* _INPUT RECORDS_:

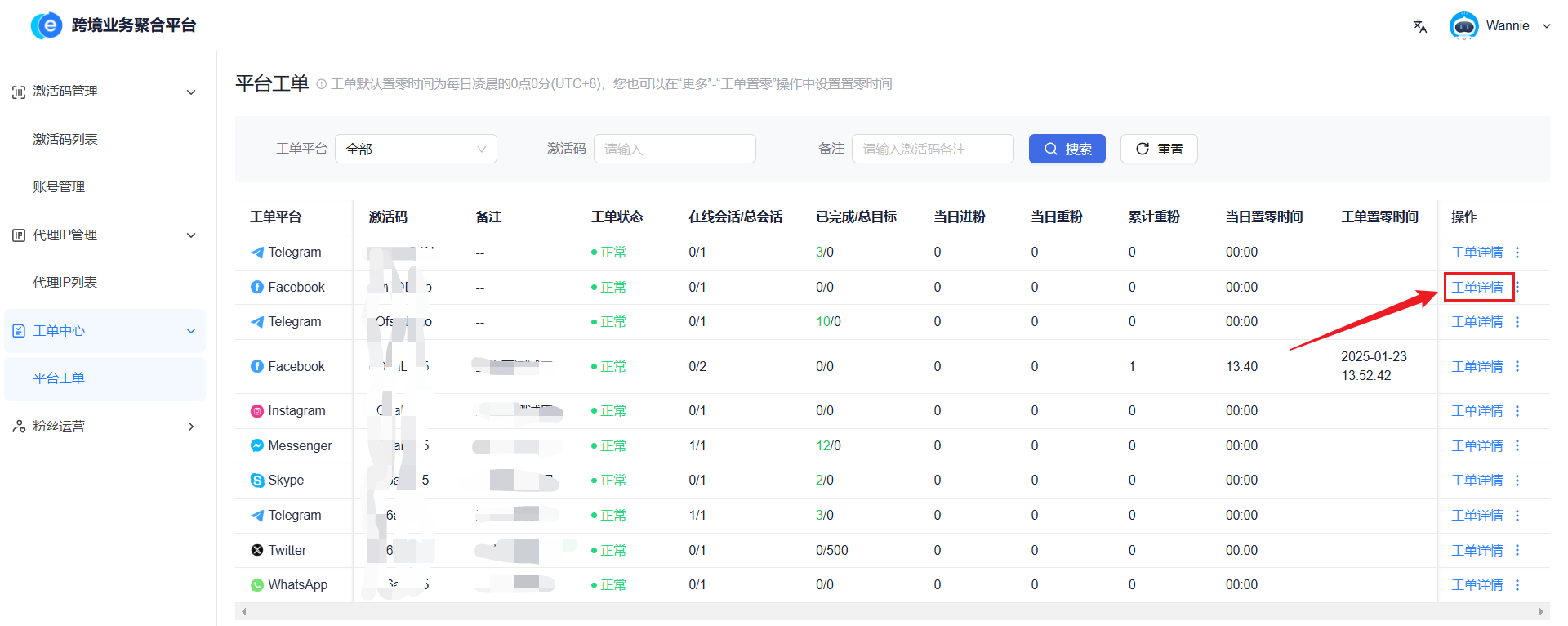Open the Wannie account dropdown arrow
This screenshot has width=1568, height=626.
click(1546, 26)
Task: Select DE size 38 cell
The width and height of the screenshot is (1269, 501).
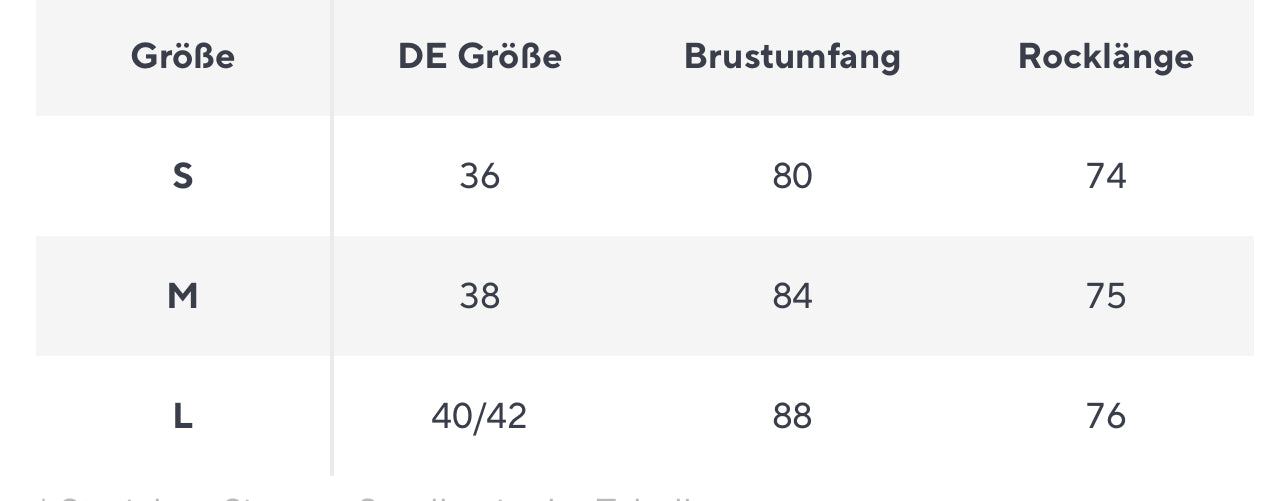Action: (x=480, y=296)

* _TASK DESCRIPTION_:
Leaving out the pictures, return exactly the lines from the one that contains "Task: Select DE size 38 cell" through the last line of the records above, inclusive.

* _RESULT BELOW_:
Task: Select DE size 38 cell
The width and height of the screenshot is (1269, 501).
Action: (x=480, y=296)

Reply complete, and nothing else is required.